Un Plaidoyer Structuré pour l’Avenir
Organisée par l’Alliance pour la Sécurité en Agro (ARSA) en partenariat avec l’ONG Gabon Environnement, cette formation stratégique vise à transformer le paysage agricole gabonais. Franck Kopangoye, coordinateur de l’initiative, ne cache pas ses ambitions : « Pour la biodiversité et l’agroécologie, nous organisons une formation sur le plaidoyer destinée aux acteurs de la société civile qui vise à renforcer leur capacité en termes de plaidoyer politique pour promouvoir l’agroécologie comme approche fondée sur le droit au système alimentaire du Gabon. »

L’objectif est clair : équiper les participants d’outils concrets pour influencer les politiques nationales et faire reconnaître l’agroécologie comme une solution durable aux défis environnementaux et alimentaires du pays.
Cinq Résultats Attendus pour un Impact Durable
Kopangoye détaille une feuille de route précise en cinq points : « Premièrement, renforcer les capacités de la société civile et des acteurs communautaires pour analyser et influencer les politiques liées à l’agroécologie.
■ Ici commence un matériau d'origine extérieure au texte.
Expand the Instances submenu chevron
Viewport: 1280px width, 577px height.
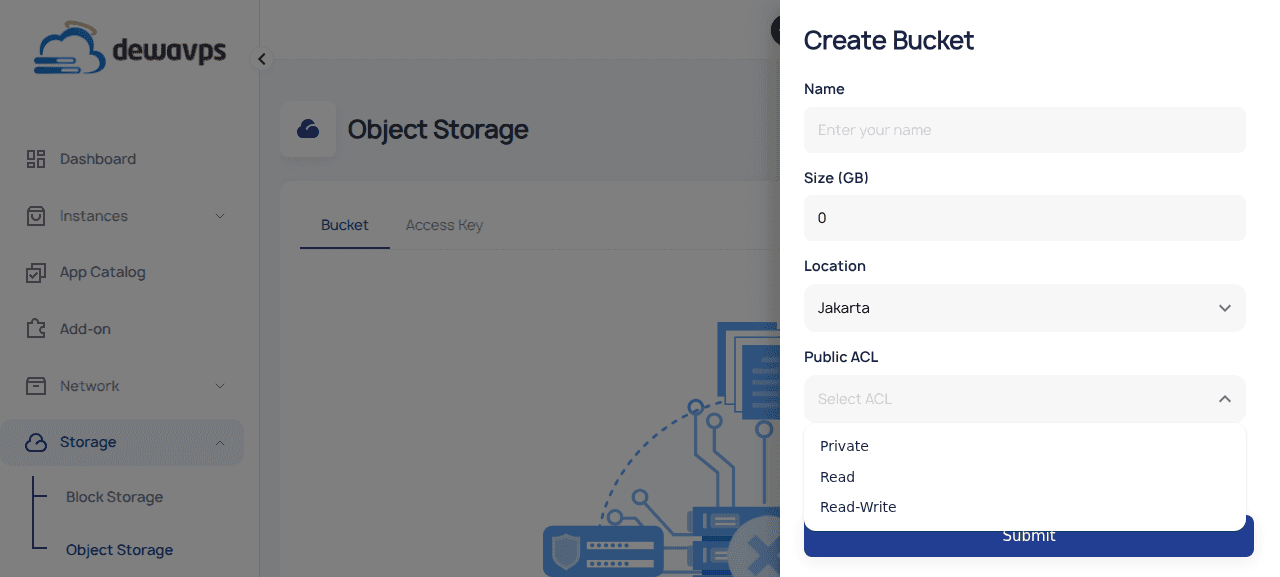coord(220,216)
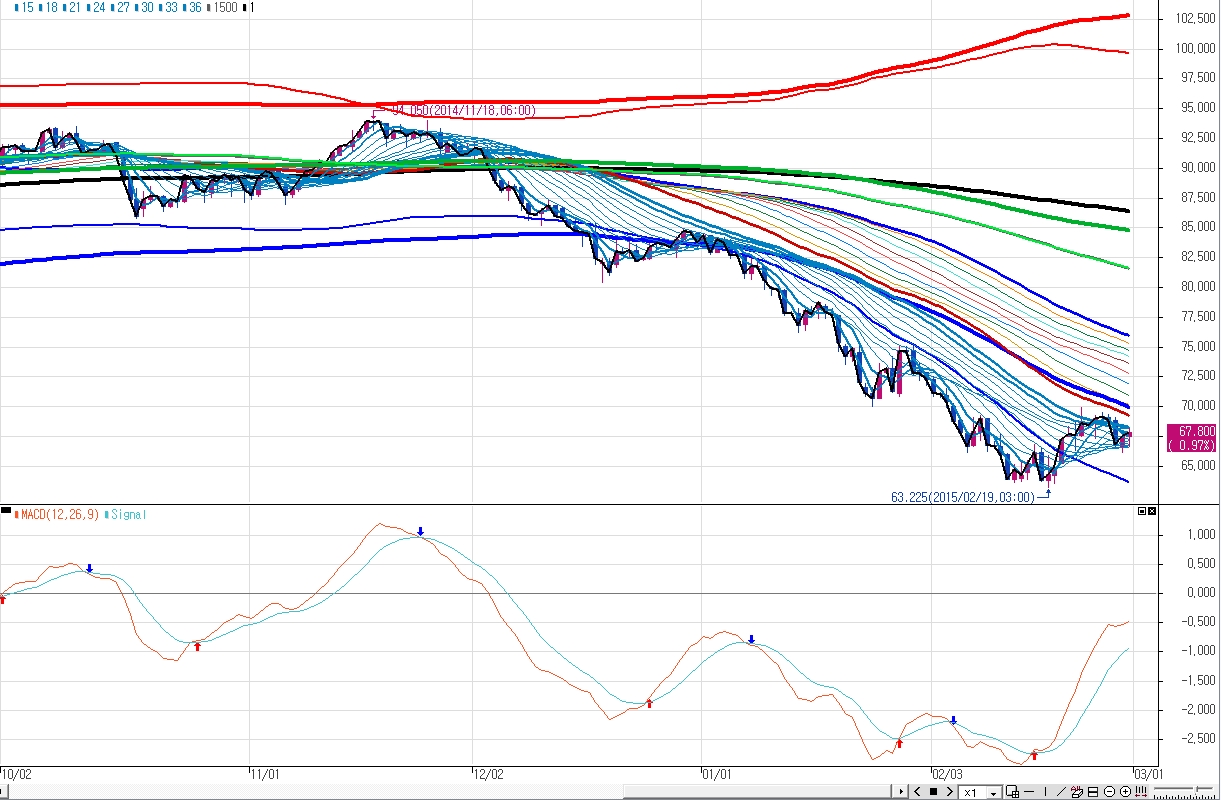Open the x1 speed dropdown
1221x800 pixels.
pos(993,793)
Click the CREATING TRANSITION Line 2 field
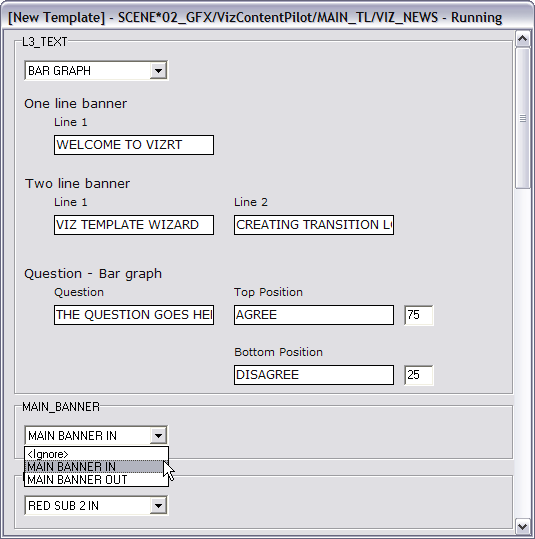Screen dimensions: 535x539 click(x=314, y=225)
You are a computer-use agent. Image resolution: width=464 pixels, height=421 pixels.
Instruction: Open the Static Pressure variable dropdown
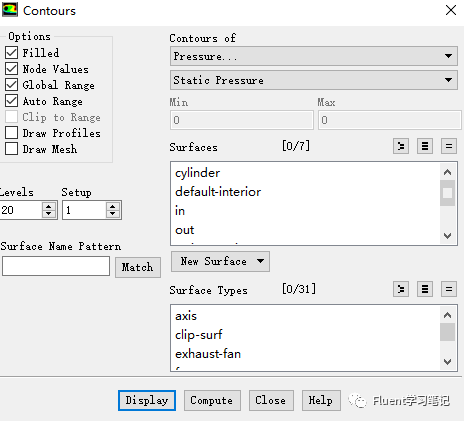[314, 80]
Deuxièmement, élaborer un projet stratégique national de plaidoyer pour l’agroécologie propre au Gabon. »

Il poursuit : « Nous voulons également renforcer les alliances et les réseaux nationaux d’agroécologie pour un plaidoyer couronné de succès, et surtout que la société civile nationale ait une meilleure compréhension du concept et des principes de l’agroécologie pour influencer efficacement les politiques nationales. »
L’Urgence Climatique au Cœur des Débats
Joséphine Atangana, facilitatrice et figure emblématique de la Coalition pour le Bassin du Congo et l’Agroécologie Inclusive (COBCAI), a rappelé l’urgence de la situation. « Le bassin du Congo est au cœur des défis climatiques et alimentaires mondiaux », a-t-elle martelé, insistant sur la nécessité d’un engagement collectif pour préserver cette forêt équatoriale vitale pour la planète.
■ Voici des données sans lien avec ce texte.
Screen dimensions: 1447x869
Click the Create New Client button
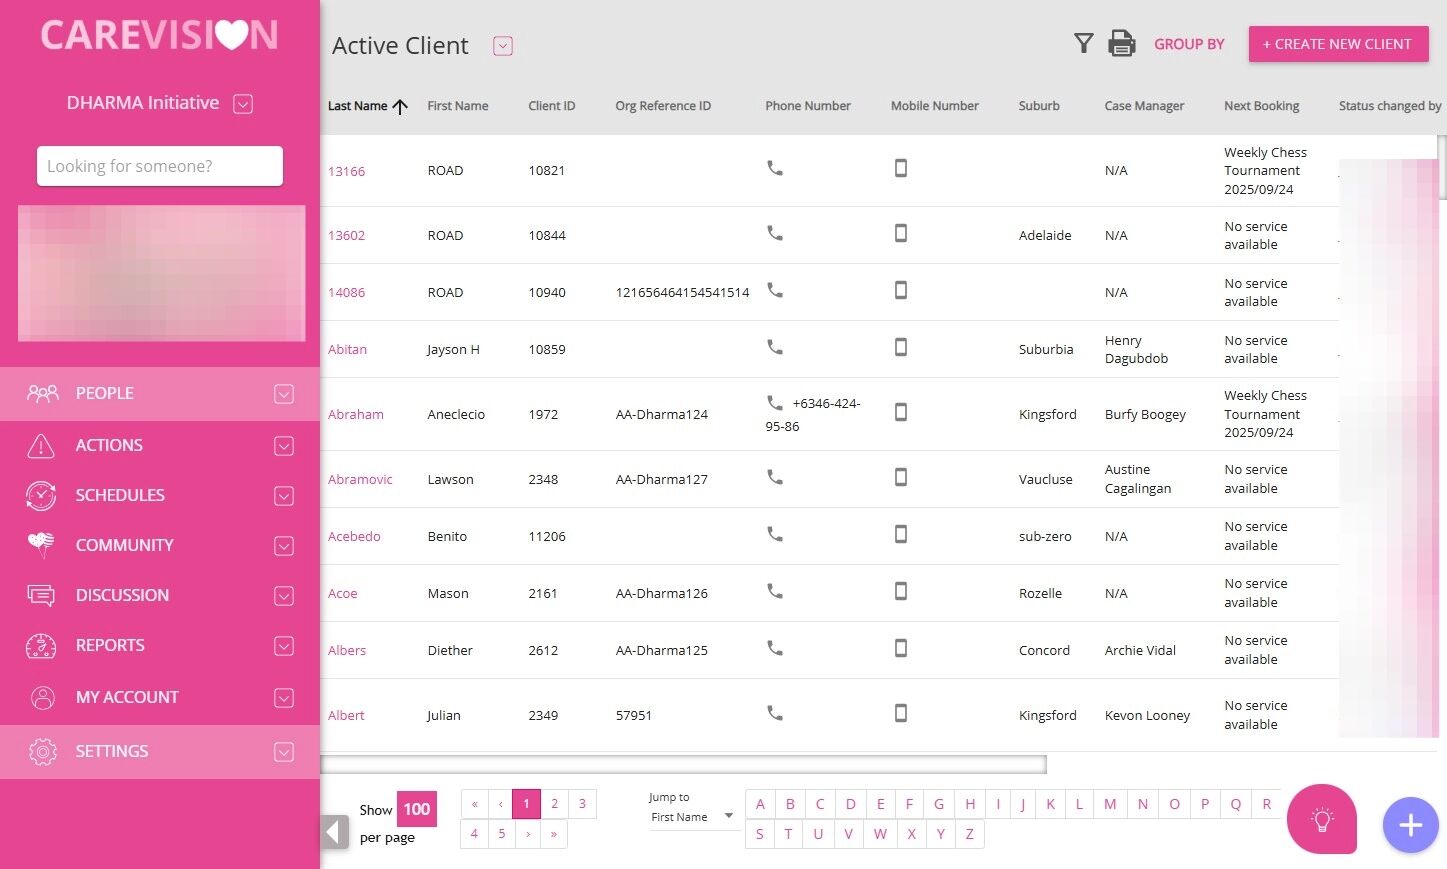[1338, 44]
Face aux participants – producteurs, commerçants, défenseurs des droits fonciers, cuisiniers -, elle a souligné l’importance d’une approche inclusive : , »Cette formation concerne chacun d’entre vous, quel que soit votre domaine d’activité. »
Une Vision Globale, des Solutions Locales
Cette initiative gabonaise illustre parfaitement comment des solutions locales peuvent répondre à des enjeux planétaires. L’agroécologie y est présentée non comme une simple technique agricole, mais comme un véritable modèle de développement intégrant justice sociale, résilience environnementale et sécurité alimentaire.

La diversité des participants – chercheurs, agriculteurs, ONG, acteurs privés – témoigne de l’ampleur de la mobilisation autour de cet enjeu crucial. Cette formation marque une étape décisive vers un avenir où agriculture et nature cohabitent harmonieusement.
Un Message Fort pour la Planète
En plaçant l’agroécologie au centre des débats nationaux, le Gabon envoie un signal fort à la communauté internationale : la préservation du bassin du Congo passe par une transformation profonde des pratiques agricoles, portée par une société civile formée et mobilisée.
Reste désormais à concrétiser ces ambitions sur le terrain, en espérant que les décideurs politiques sauront répondre à cet appel vibrant lancé par les acteurs de la base pour construire un modèle agricole durable et respectueux de l’environnement.